<<<<

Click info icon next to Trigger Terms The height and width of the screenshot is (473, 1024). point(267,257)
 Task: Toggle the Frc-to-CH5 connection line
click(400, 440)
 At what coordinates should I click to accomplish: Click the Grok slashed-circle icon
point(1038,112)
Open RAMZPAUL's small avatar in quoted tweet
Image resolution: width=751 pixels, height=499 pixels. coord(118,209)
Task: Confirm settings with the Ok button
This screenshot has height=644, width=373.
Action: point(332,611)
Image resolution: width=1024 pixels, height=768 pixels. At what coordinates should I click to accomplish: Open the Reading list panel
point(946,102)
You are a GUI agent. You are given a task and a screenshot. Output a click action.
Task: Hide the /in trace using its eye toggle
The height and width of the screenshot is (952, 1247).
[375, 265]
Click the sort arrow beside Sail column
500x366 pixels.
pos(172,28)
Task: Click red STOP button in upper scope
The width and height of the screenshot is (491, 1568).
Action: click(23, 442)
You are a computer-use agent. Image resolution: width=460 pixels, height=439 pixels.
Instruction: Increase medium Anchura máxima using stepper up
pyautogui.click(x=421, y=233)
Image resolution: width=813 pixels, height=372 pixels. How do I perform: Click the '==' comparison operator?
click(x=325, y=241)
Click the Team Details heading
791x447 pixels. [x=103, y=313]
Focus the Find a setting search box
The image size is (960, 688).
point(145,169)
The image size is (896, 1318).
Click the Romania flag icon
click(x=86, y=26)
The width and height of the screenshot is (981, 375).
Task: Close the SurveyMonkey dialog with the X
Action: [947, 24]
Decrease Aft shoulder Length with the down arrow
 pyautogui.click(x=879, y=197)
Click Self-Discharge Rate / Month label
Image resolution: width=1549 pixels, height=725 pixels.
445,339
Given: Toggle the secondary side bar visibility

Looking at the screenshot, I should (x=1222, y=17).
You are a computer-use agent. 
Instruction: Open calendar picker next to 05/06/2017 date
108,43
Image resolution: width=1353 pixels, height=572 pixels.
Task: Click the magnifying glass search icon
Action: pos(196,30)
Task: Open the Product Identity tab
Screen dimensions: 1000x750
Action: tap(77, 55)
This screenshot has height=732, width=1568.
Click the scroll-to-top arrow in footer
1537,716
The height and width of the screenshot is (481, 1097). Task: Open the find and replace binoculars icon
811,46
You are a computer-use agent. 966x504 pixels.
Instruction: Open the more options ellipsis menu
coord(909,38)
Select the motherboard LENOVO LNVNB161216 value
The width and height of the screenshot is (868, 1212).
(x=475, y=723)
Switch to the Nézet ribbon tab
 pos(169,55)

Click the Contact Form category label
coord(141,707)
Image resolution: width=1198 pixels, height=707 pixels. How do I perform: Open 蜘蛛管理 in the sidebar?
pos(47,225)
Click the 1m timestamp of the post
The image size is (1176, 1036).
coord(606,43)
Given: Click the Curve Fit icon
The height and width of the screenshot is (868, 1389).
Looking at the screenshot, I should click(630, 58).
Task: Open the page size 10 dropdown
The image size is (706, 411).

>>>>

**WHAT TO PRODUCE:**
Copy every line of the listing that includes the string "button".

**OUTPUT OF THE TASK:**
Task: Confirm settings with the Ok button
Task: Click red STOP button in upper scope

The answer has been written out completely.